16c) Die sinngemäße Rüge, es sei dem Antragsteller unmöglich, das Fahrtenbuch zu führen, weil alleinige Nutzerin und Halterin seine unter anderer Anschrift wohnhafte Tochter sei, hat keinen Erfolg. Gemäß § 31a Abs. 2 StVZO hat der Fahrzeughalter oder sein Beauftragter in dem Fahrtenbuch für ein bestimmtes Fahrzeug und für jede einzelne Fahrt vor deren Beginn Name, Vorname und Anschrift des Fahrzeugführers, amtliches Kennzeichen des Fahrzeugs, Datum und Uhrzeit des Beginns der Fahrt und nach deren Beendigung unverzüglich Datum und Uhrzeit mit Unterschrift einzutragen. Der Antragsteller hat hiernach sicherzustellen, dass seine Tochter als Beauftragte die gesetzlich vorgesehenen Eintragungen vornimmt.

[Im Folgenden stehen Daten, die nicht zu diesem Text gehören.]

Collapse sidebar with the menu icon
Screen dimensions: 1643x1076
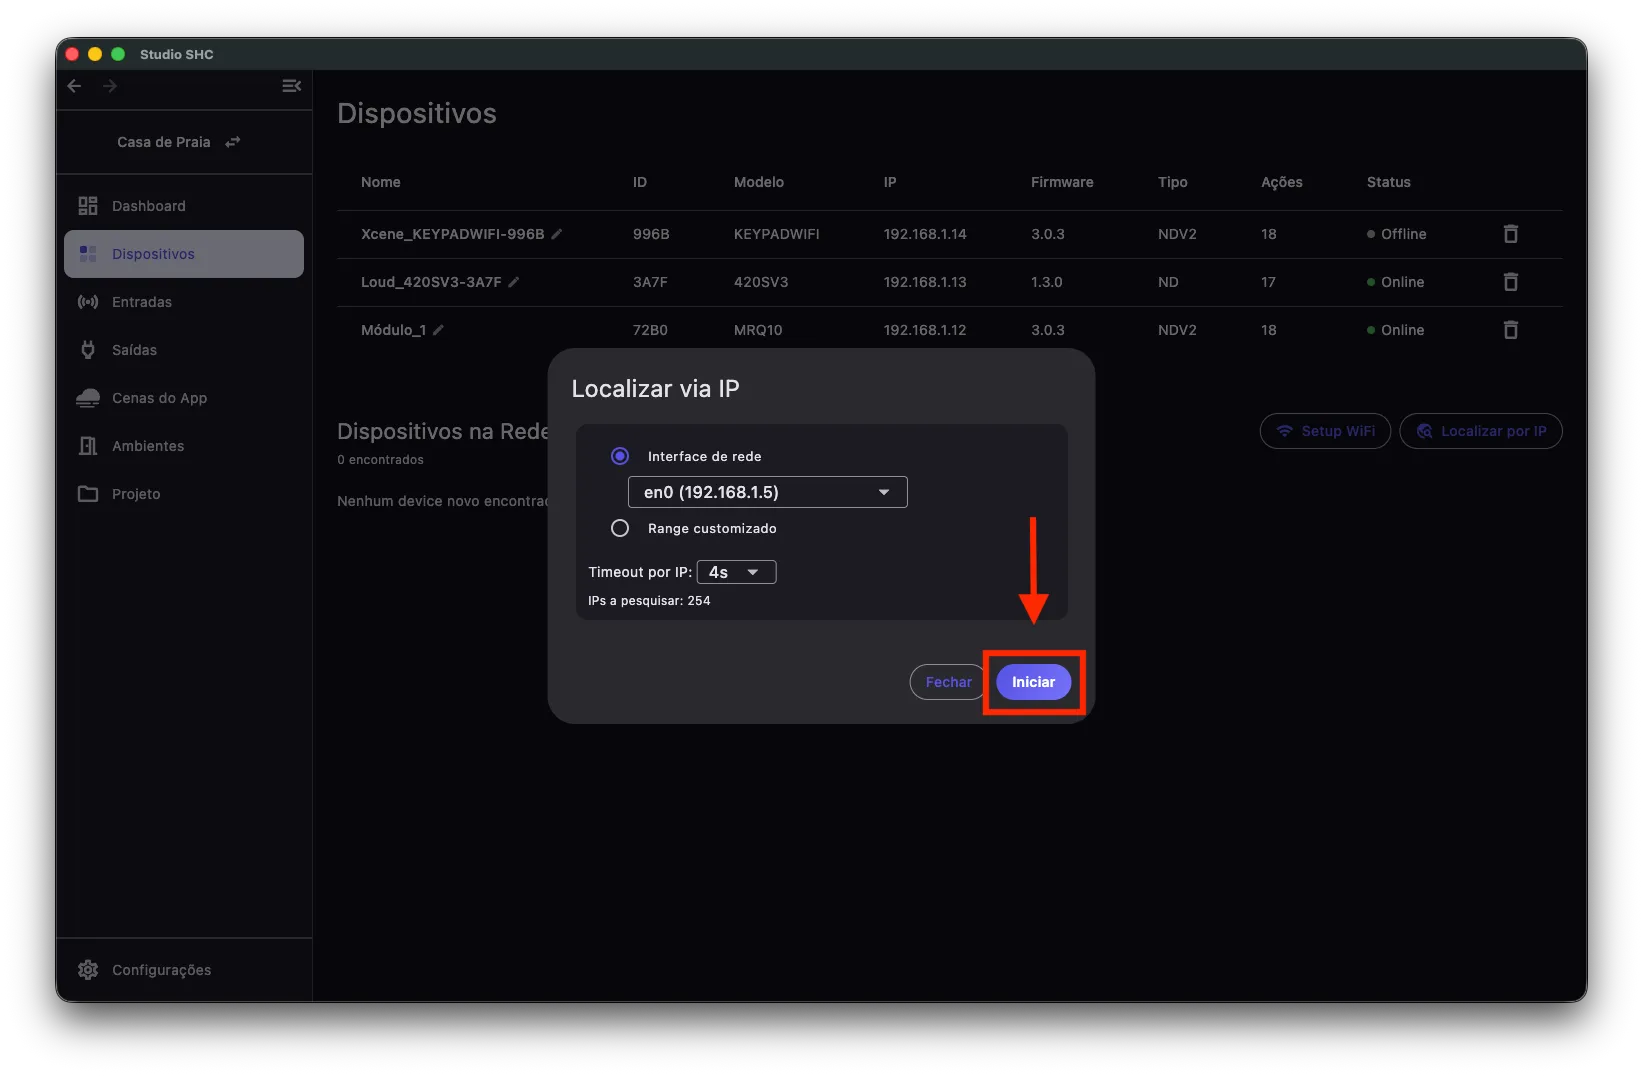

172. Einwendungen gegen die Zwangsgeldandrohung sowie die Gebühren- und Auslagenfestsetzung sind nicht erhoben worden.
18Die Kostenentscheidung folgt aus § 154 Abs. 2 VwGO.
19Die Streitwertfestsetzung beruht auf den §§ 47, 53 Abs. 2 Nr. 2, 52 Abs. 1 GKG. Dabei legt der Senat für jeden Monat der Geltungsdauer der Fahrtenbuchauflage einen Betrag von 400,00 € zu Grunde und setzt im Hinblick auf die Vorläufigkeit dieses Verfahrens den Streitwert auf die Hälfte des sich ergebenden Gesamtbetrages fest. Hinzu kommt ein Viertel der festgesetzten Gebühr nebst Auslagen.
20Der Beschluss ist unanfechtbar (§§ 152 Abs. 1 VwGO, 68 Abs. 1 Satz 5, 66 Abs. 3 Satz 3 GKG).